Element and text position data
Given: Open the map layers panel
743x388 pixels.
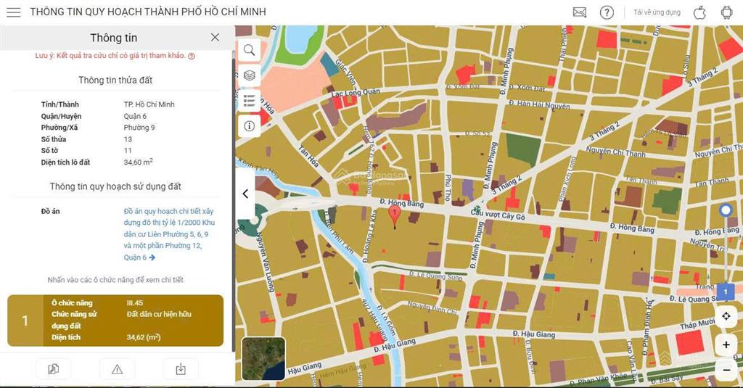Looking at the screenshot, I should [250, 75].
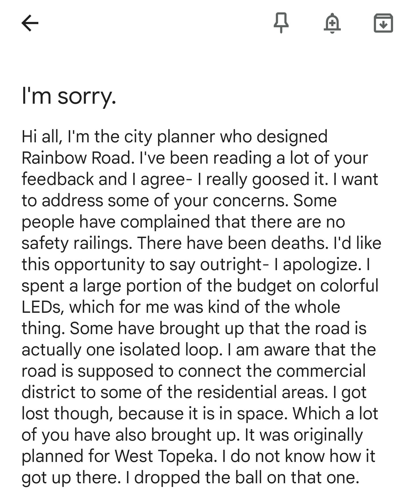Viewport: 409px width, 502px height.
Task: Add a reminder using the bell icon
Action: [332, 23]
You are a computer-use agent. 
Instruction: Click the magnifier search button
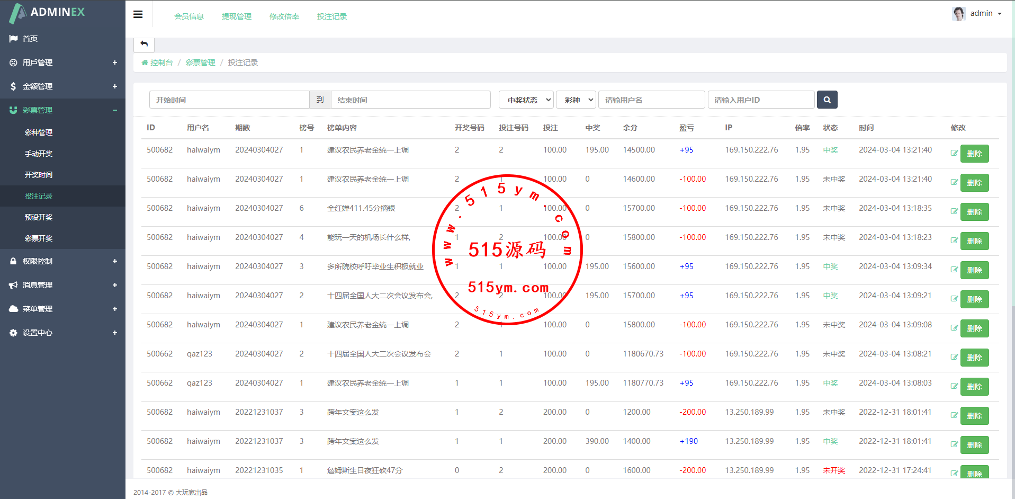[x=827, y=100]
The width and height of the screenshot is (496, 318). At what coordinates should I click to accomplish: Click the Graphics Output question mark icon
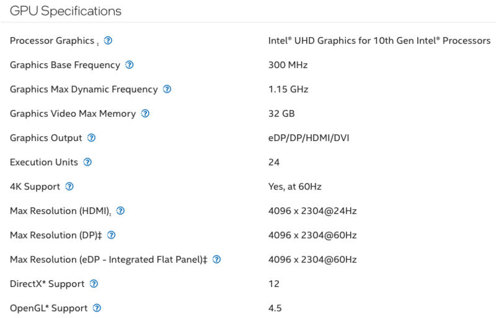(91, 137)
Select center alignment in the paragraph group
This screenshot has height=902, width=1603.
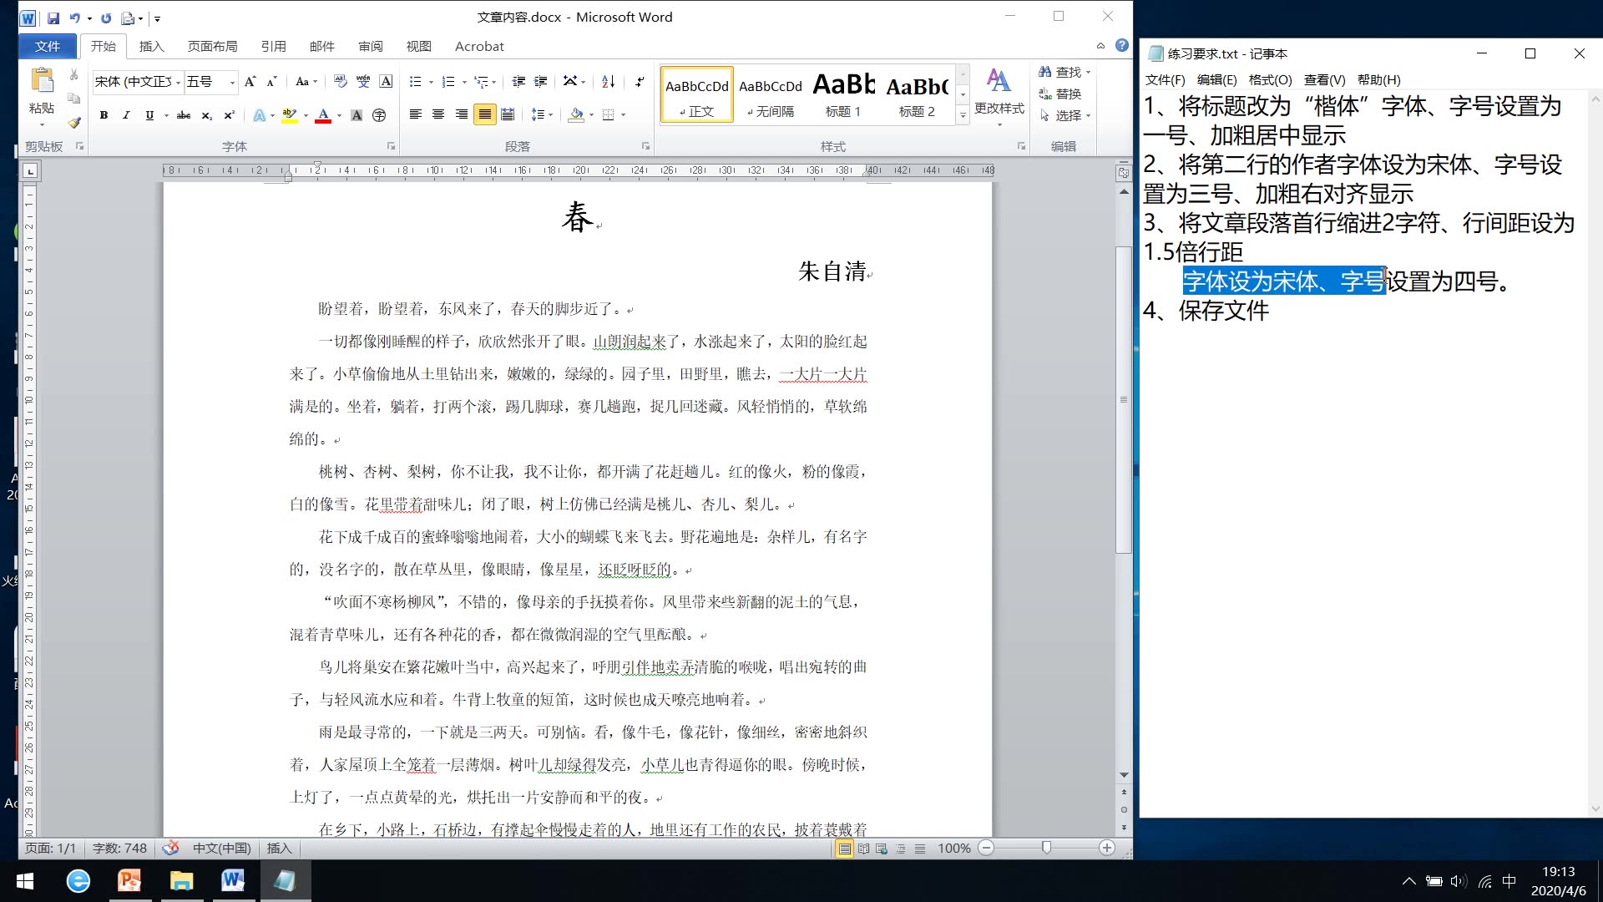[440, 114]
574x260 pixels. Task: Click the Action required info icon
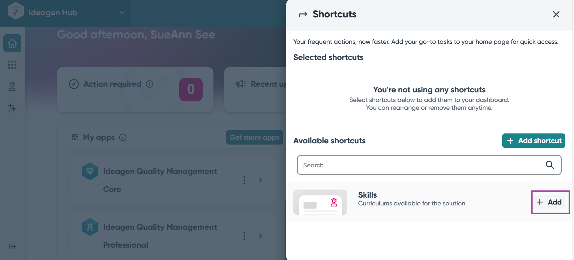[150, 84]
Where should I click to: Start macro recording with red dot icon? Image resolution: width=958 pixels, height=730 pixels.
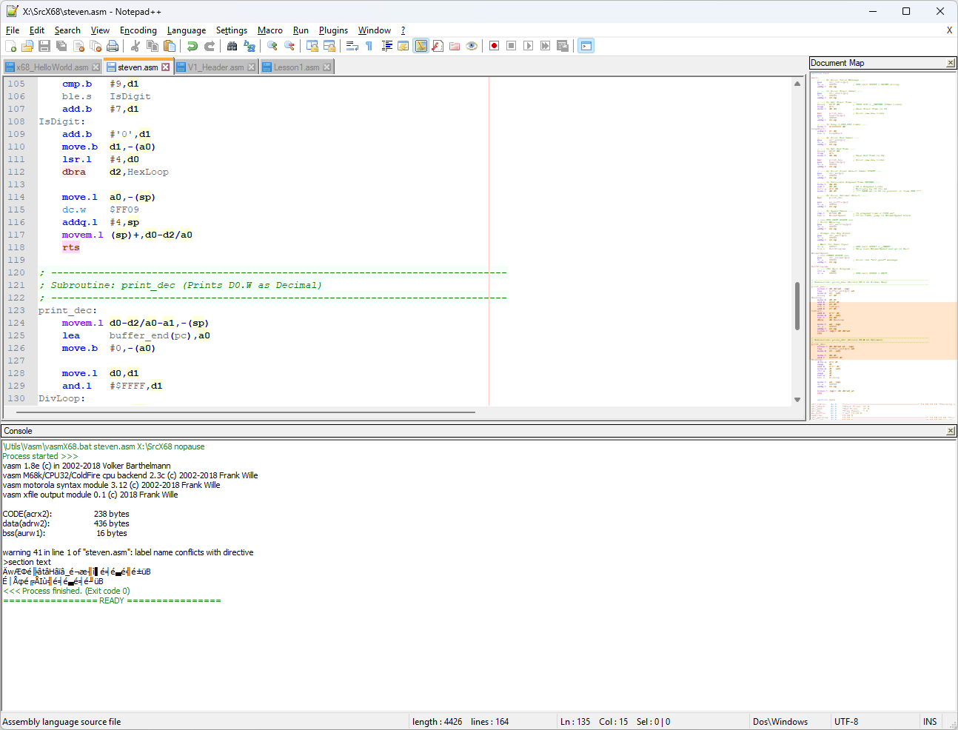pyautogui.click(x=494, y=46)
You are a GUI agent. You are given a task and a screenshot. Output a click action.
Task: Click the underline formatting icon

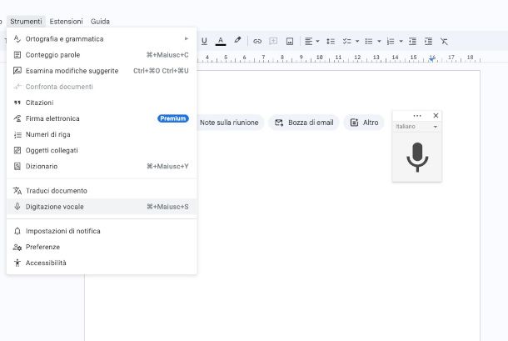(204, 40)
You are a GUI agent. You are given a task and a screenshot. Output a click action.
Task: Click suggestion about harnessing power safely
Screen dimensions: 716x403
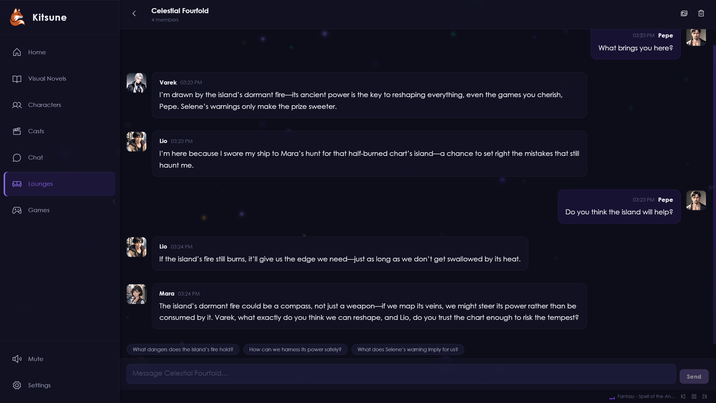pyautogui.click(x=295, y=349)
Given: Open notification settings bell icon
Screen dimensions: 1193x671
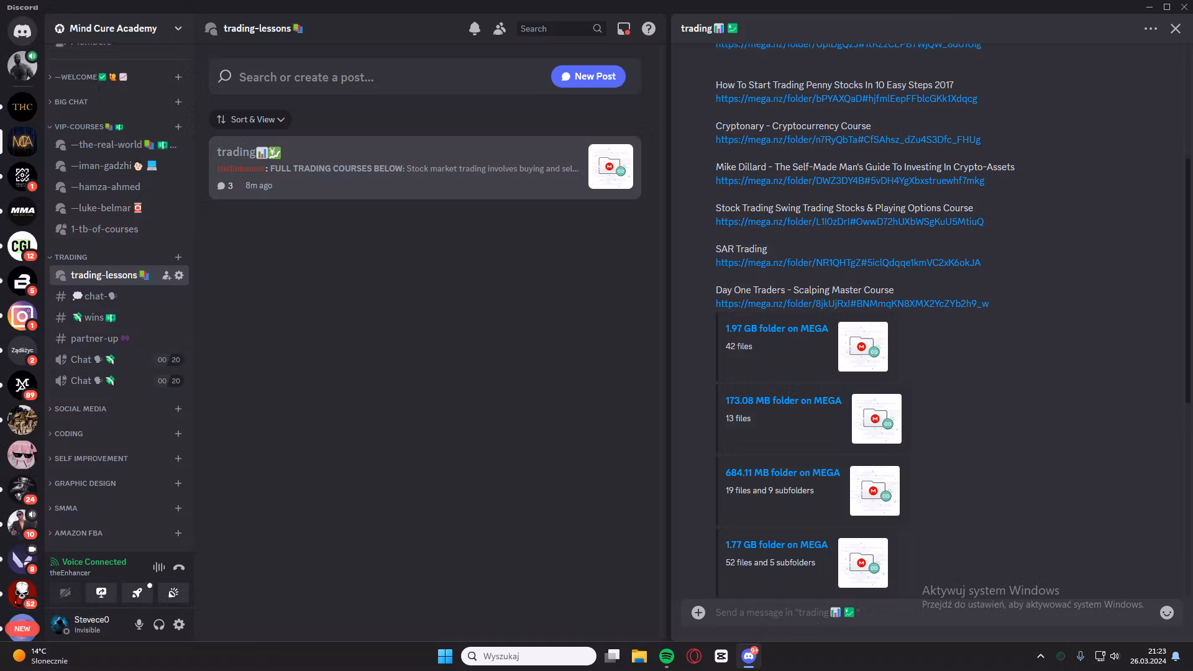Looking at the screenshot, I should pyautogui.click(x=475, y=29).
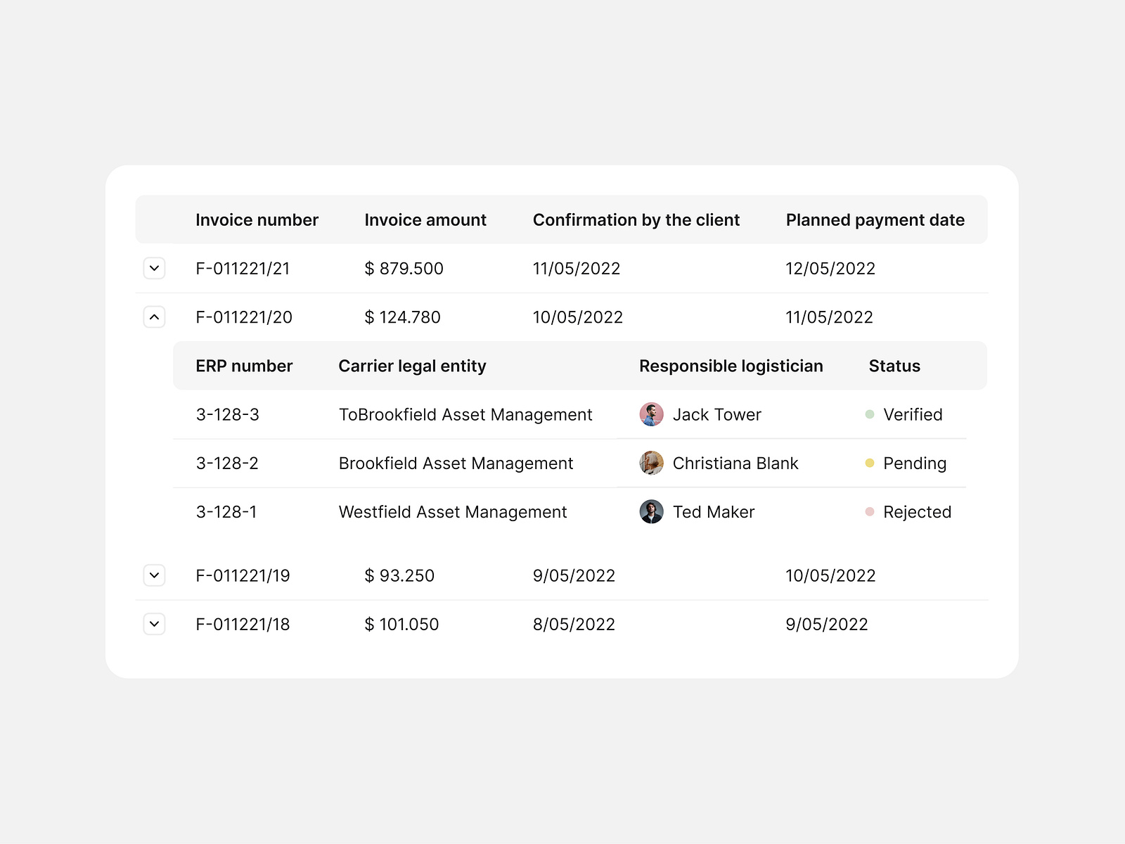Screen dimensions: 1125x844
Task: Select logistician name Christiana Blank
Action: [735, 463]
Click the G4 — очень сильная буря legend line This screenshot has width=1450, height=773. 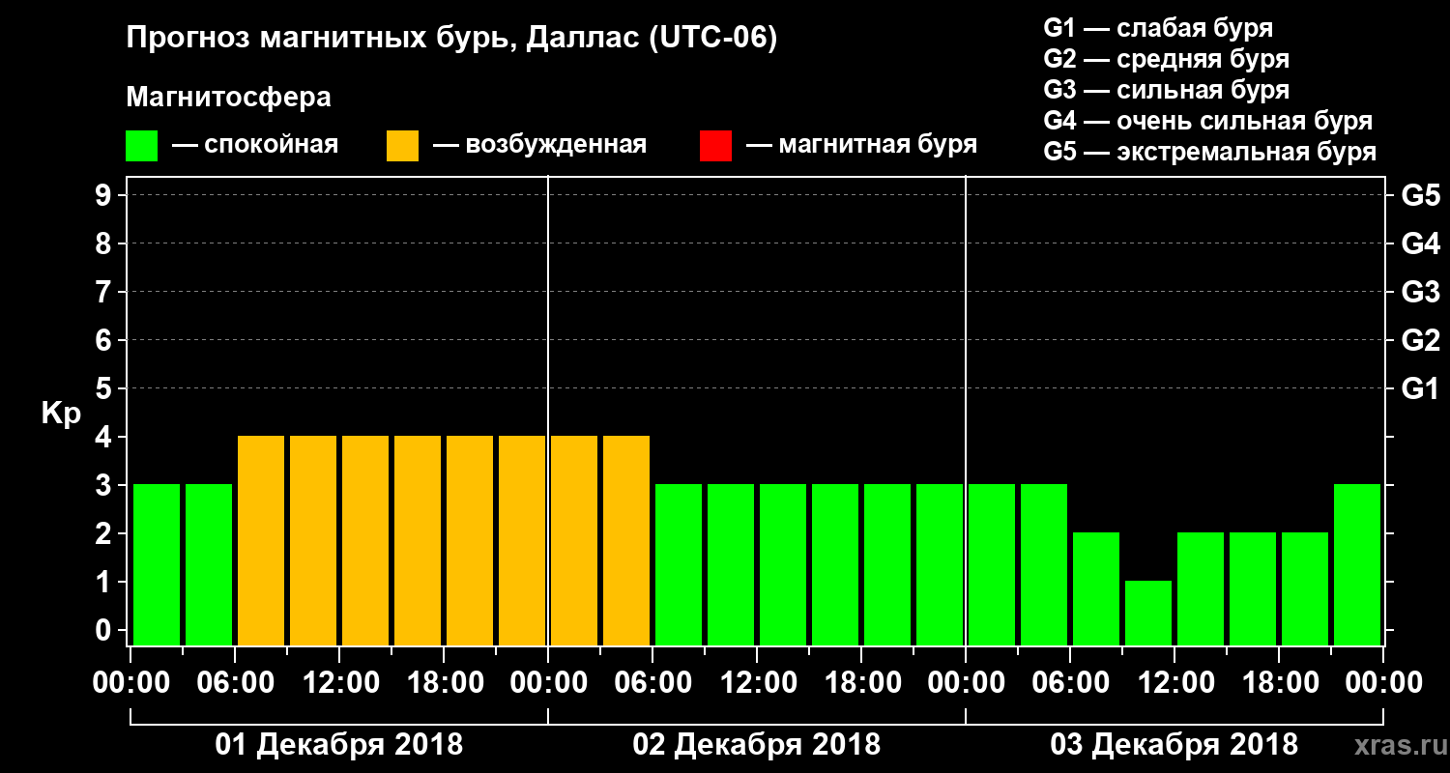[1208, 121]
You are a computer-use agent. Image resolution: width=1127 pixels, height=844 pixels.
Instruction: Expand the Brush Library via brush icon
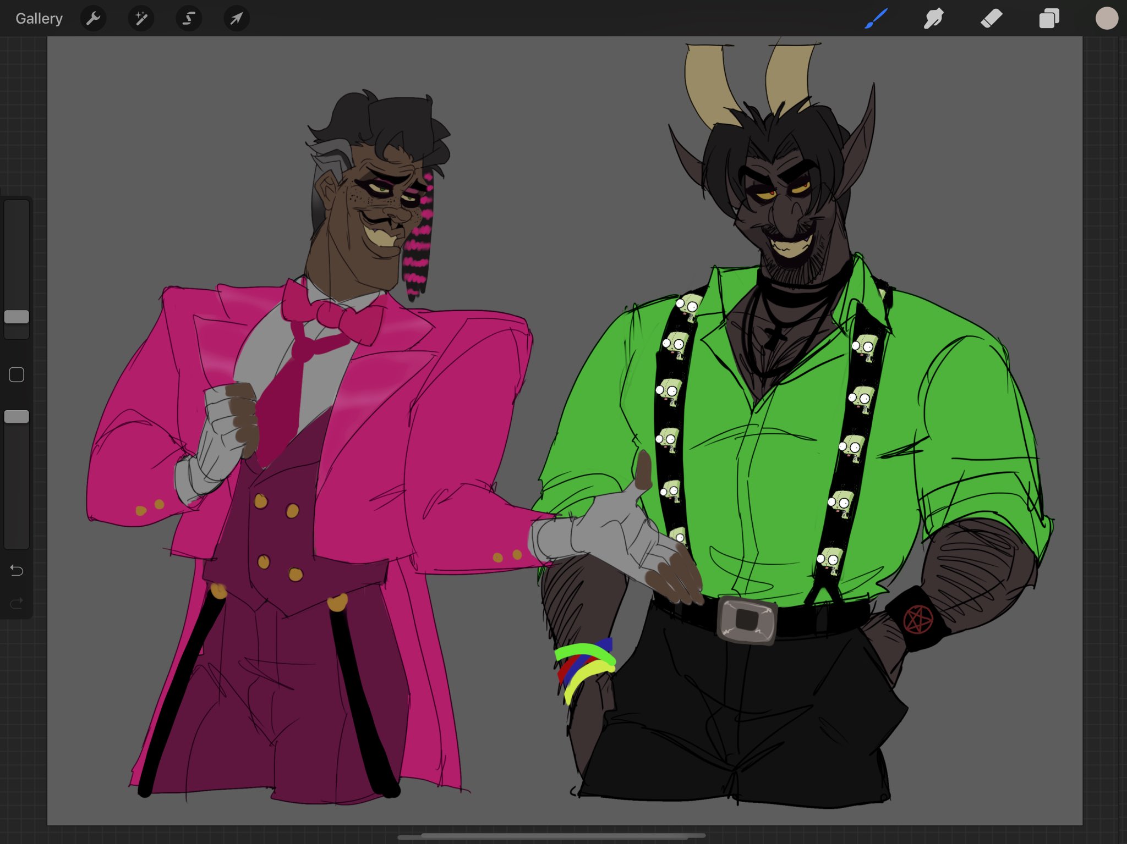[875, 18]
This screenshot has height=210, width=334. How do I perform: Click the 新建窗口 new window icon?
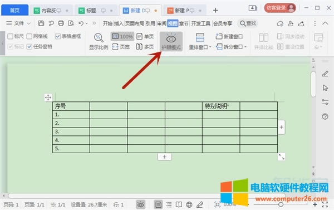219,36
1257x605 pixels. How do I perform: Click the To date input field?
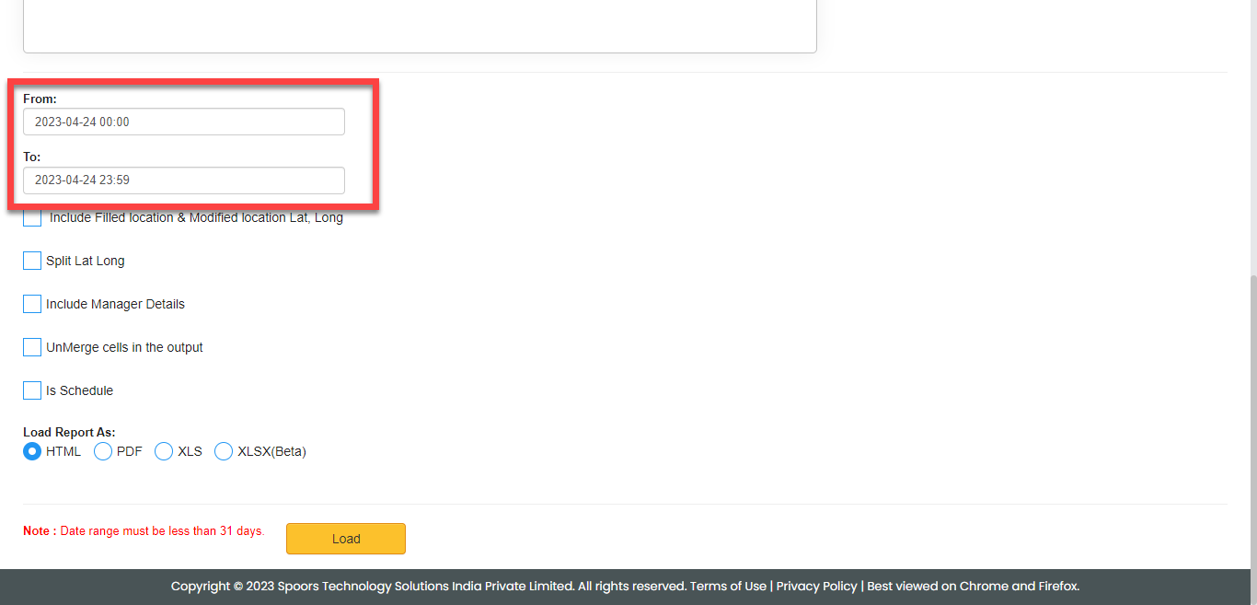point(184,180)
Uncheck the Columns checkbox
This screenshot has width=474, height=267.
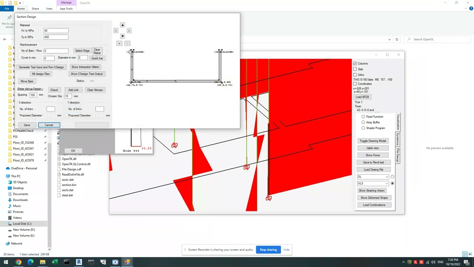[355, 63]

- [Directions] Rescale the data from the line with "Select center alignment" to the line with "pyautogui.click(x=494, y=46)", both included, by writing those lines out again with their requests and multiplying every coordinate in the answers by 0.25, rounded to whole numbers with halves rounded up. Leave the pictures out of the answer.

- [Exercise solution]
Select center alignment in the paragraph group
This screenshot has height=902, width=1603.
[110, 29]
574x260 pixels. Task: Click the Action required info icon
[38, 21]
Where should I click to: Start macro recording with red dot icon? Image resolution: width=958 pixels, height=730 pixels.
pyautogui.click(x=124, y=12)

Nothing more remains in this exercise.